パチンコ屋で出逢った男性と親密になりました。妻を病死で失い病弱な6歳の女の子と暮らす見習い挿絵画家・道也(32)が、その人です。収入が不安定なので生活が苦しいようでした。

 幼稚園生の娘・佳織ちゃんはとても可愛い子でした。会うたびに、子供用の衣服を1枚プレゼントすると大変喜ぶのです。その顔を見ると、「もっと、何かしてあげたい」と思うのでした。

 佳織ちゃんが2泊で検査入院した日、道也の安アパートで私は彼の求めに応じて体を許しました。息抜きが何もない彼が不憫に思えたのです。代わり映えしない夫とのセックスとは、心の震え方も悦びも大違いでした。

 その後、自分の預金を切り崩してセックスの度に「子供の治療費にして」と、お金を渡しました。

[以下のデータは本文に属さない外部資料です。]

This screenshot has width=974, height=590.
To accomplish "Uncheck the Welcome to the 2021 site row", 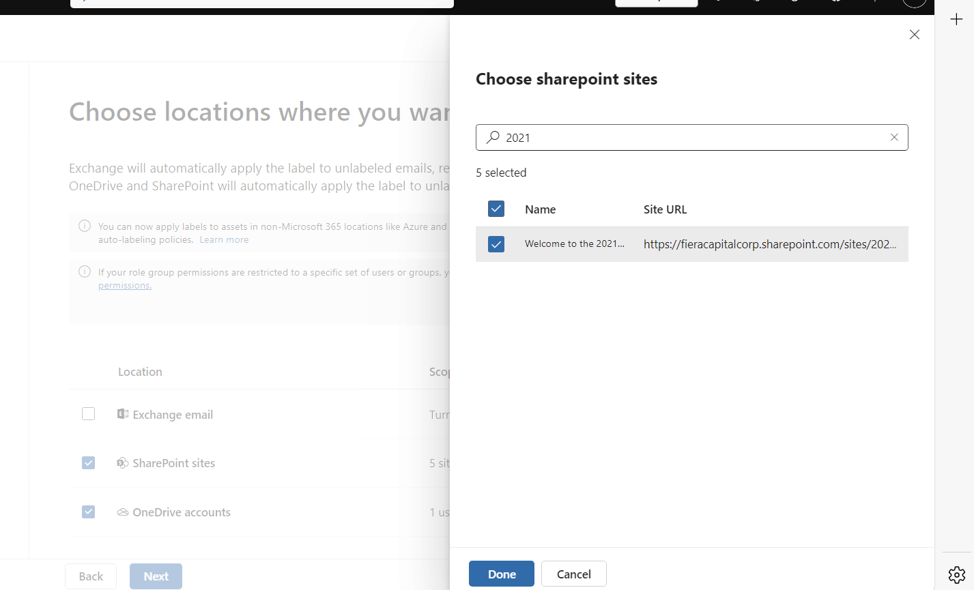I will tap(496, 244).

「よいことをしているんだ」と自分に言い訳をして、彼とのセックスで激しくオーガズムを貪る私は、非難されるべき偽善者だったでしょう。

 この関係は彼が挿絵画家として一人立ちするまで、5年間続きました。誰にも言えない2人の秘密の思い出です。

【解説】
 昭和52年は、刺激的な性情報やオープンなエロ記事が雑誌メディアを賑わすようになった頃。そのため、世間の男女がソワソワして冒険的な恋を求めて行動し始めていた。そんな状況を家庭に閉じ込もっていた専業主婦たちが羨ましく眺めていた時代でもあった。
 また、情が深くて男好きな女性が、夫に内緒の通帳を切り崩して、金が不足している男の生活を支えるケースが、至る所で見られるようになっていた。
 この主婦は息抜きの場がない画家に同情したようだが、婚前に経験した新鮮なセックスのトキメキを忘れられなかったに違いない。
 この時代の専業主婦には、自分の行動を自己弁護したり、美化しなければ思い切ったことは何もできない人たちが多くいたのだ。